Corporate Finance Manual

Deemed loan relationships: alternative finance: investment bond arrangements

What are alternative finance investment bonds?

CTA09/S507 deals with a type of Islamic finance arrangement known as sukuk. Sukuk (a plural noun in Arabic - the singular is sakk) literally means ‘certificates’: it refers to an arrangement under which holders acquire a beneficial interest in assets in proportion to the value of certificates that they hold.

A company wishing to raise finance through sukuk will, typically,

  • issue certificates to investors for cash, and
  • identify assets that are then ring-fenced in some way - normally, but not necessarily, the company will make a declaration that it holds these assets on trust for the certificate holders.

The assets are used to generate income, which is periodically distributed to the certificate holders. These periodic distributions are frequently benchmarked to a rate of interest: the investors may receive quarterly distributions equal to LIBOR plus a margin, calculated on the capital they have subscribed.

At the maturity date of the certificates, the assets are realised, the proceeds are distributed to investors and the trust is dissolved. It is commonplace for the issuing company to enter into arrangements at the outset under which the assets are sold at a pre-determined price, enabling the certificates to be repaid either at par or at a premium. As with conventional bonds, however, variations are possible: the certificates may be redeemed in stages (as with an amortising loan), or they may be convertible into shares.

Most sukuk will be issued by companies (or governments) wishing to raise finance in capital markets, either for specific projects, or as general working capital. The issuing company will therefore frequently want the certificates to be listed on a stock exchange, and rated by credit rating agencies.

CFM44130 gives an example of sukuk arrangements.

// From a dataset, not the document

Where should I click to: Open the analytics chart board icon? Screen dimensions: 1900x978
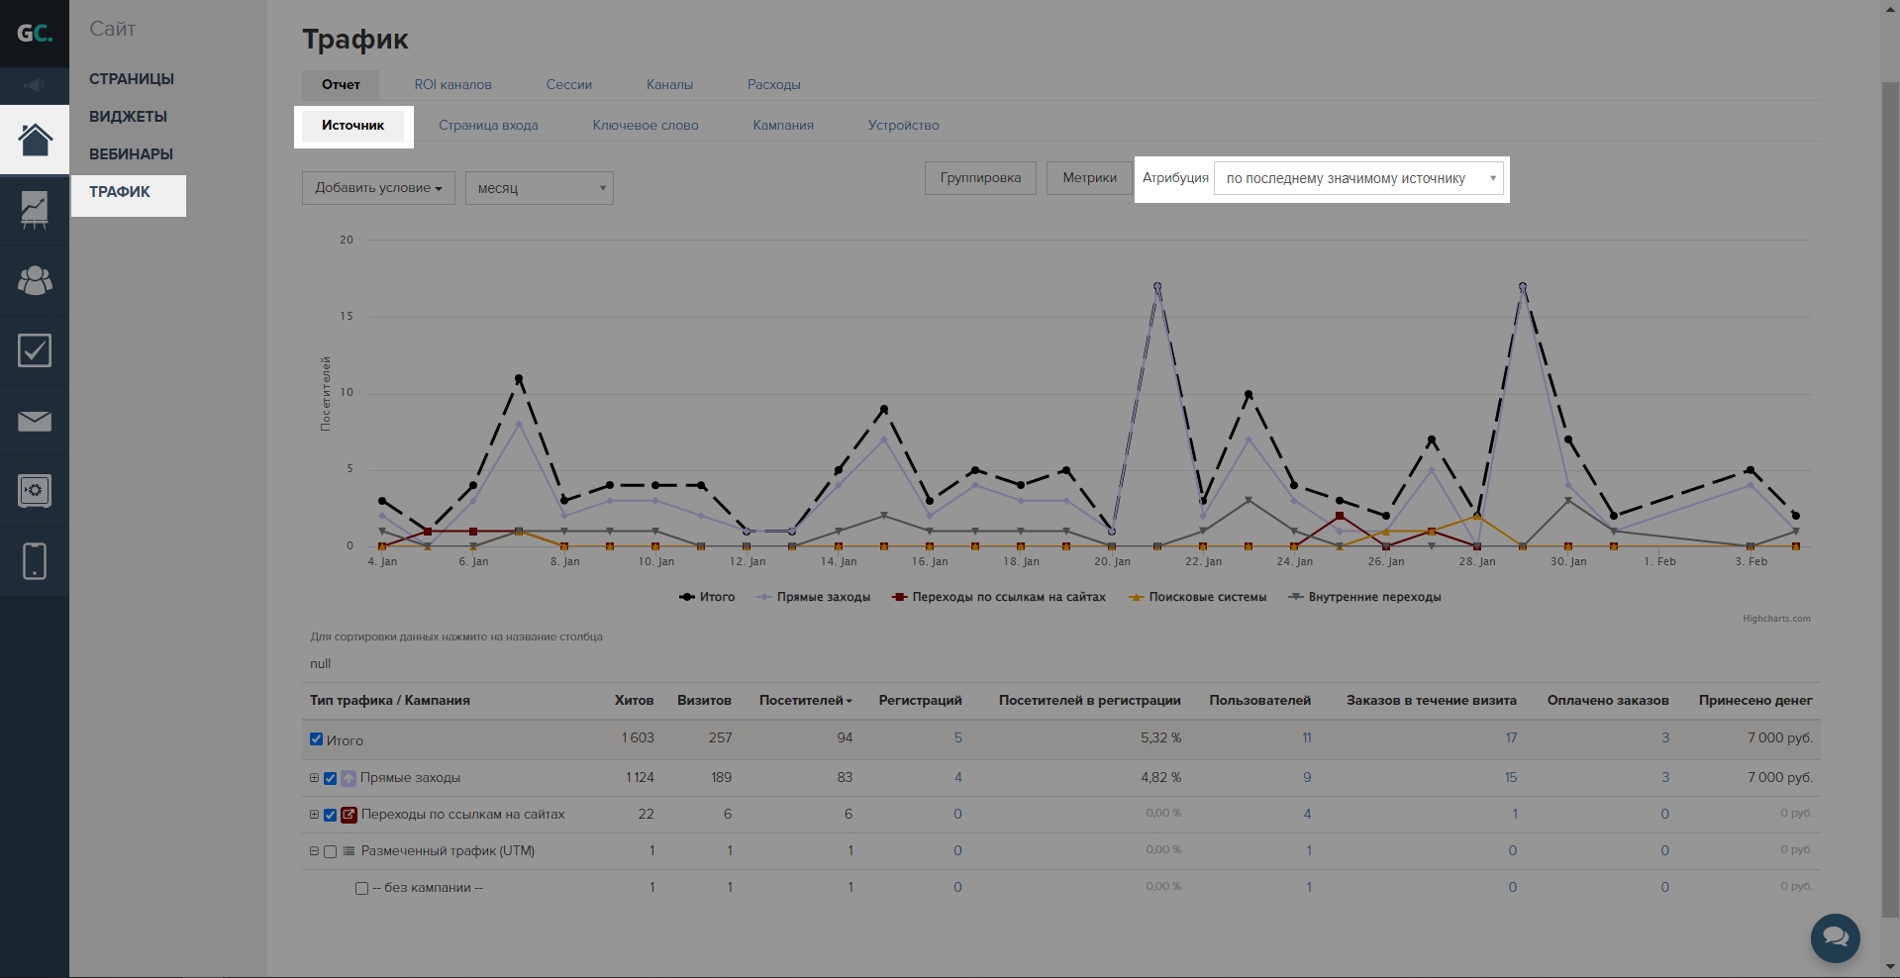35,210
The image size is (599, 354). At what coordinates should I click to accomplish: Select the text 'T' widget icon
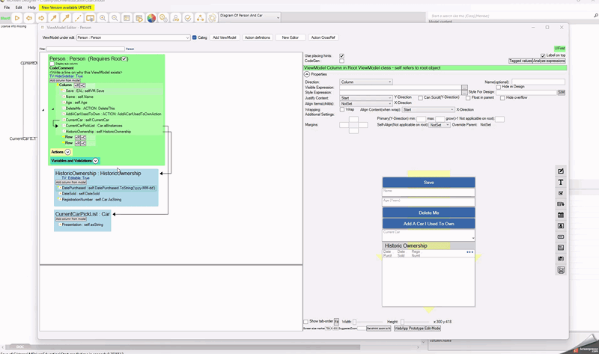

The rules apply to ‘debt-like’ sukuk

It will be seen that sukuk have a good deal in common with collective investment schemes (CIS), and have normally been regulated as such. However, an investor in (for example) an authorised unit trust typically has no certainty about what income or capital return, if any, their units will generate, whereas many (but not all) sukuk function economically like conventional debt securities. Subject to normal credit risk, the investor is assured of an interest-like return, and of repayment of their capital at the end.

The legislation covers these ‘debt-like’ sukuk, which are referred to as alternative finance investment bonds. Sukuk where the investor is directly exposed to the performance of the underlying assets or business, and where the risks and rewards are not equivalent to a conventional bond, will not fall within the statutory definition Such sukuk may be treated as unauthorised unit trusts or offshore funds for tax purposes (see SAIM6000 onwards). CTIAA (Financial Products Team) can advise in cases of difficulty.